Musk conseguiu, durante 40 dias, expor ao mundo a censura, a violência e a ilegalidade fundamental do mais alto tribunal de justiça do Brasil. Ficou claro, pelo exame dos fatos, que não se recusou a “cumprir as leis brasileiras” – ao contrário, apenas contestou a ordem ilegal de aplicar censura no X. Nunca se recusou a ter um presidente no X no Brasil – apenas desfez a sua diretoria quando Moraes ameaçou prender os diretores. Pagou multas sem ter, como qualquer pessoa ou empresa, o direito à contestação.
Declarada a trégua nessa guerra, Moraes e Musk estão no mesmo lugar em que estavam 40 dias atrás. A questão a ser de fato considerada, no mundo das realidades, é se é o ministro ou se é Musk quem está gostando mais – ou qual dos dois está gostando menos. O dono do X, obviamente, quis voltar ao Brasil. Se não quisesse, não teria voltado – bastaria mandar Alexandre de Moraes ver se ele está na esquina e continuar cuidando da sua vida, dos seus foguetes e dos seus bilhões. Moraes, ao contrário, não queria que o X voltasse.

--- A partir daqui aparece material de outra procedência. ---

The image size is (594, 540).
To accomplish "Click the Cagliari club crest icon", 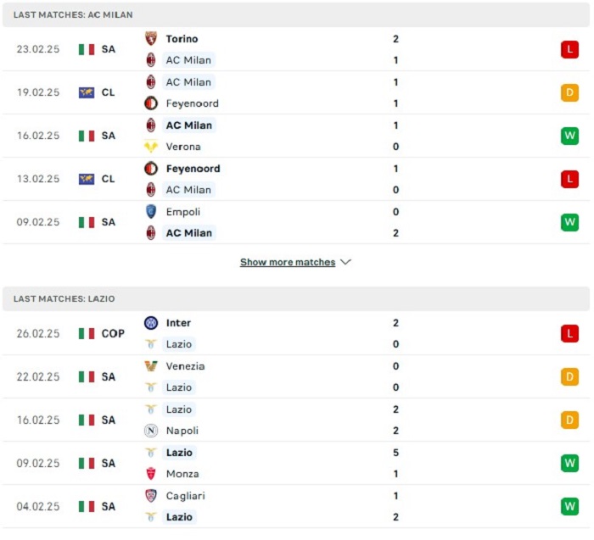I will tap(151, 496).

O ministro, na verdade, nunca quis que o X tivesse chegado. Desenvolveu, com o tempo, uma fobia pessoal pelo empresário, mas o seu problema real é com a existência, pura e simples, de uma criação da tecnologia que coloca as pessoas diante da possibilidade concreta de exercerem a sua liberdade de palavra. Moraes tem certeza, e não perde nenhuma ocasião para dizer isso, que a liberdade de expressão é um mal em si. Diz que é a favor, claro - mas na prática é contra em todas as decisões que toma.
O ministro não consegue, nunca, dizer a palavra “liberdade” sem mencionar automaticamente que ela é um perigo, pois pode ser “mal utilizada” etc. etc. Torna-se então, no seu entender, um valor “fascista”, uma arma para os golpistas de Estado e um engodo cujo propósito principal é espalhar “fake news”, “desinformação” e o discurso do ódio.” Não existe no sistema mental de Moras a alternativa de punir, segundo determinam as leis, os que efetivamente cometem delitos através da liberdade de manifestação. Para combater os delinquentes, pune-se todos com o silêncio compulsório – como se, para evitar acidentes de trânsito, fosse proibido o uso do automóvel. É esse o começo, o meio e o fim da história do X no Brasil.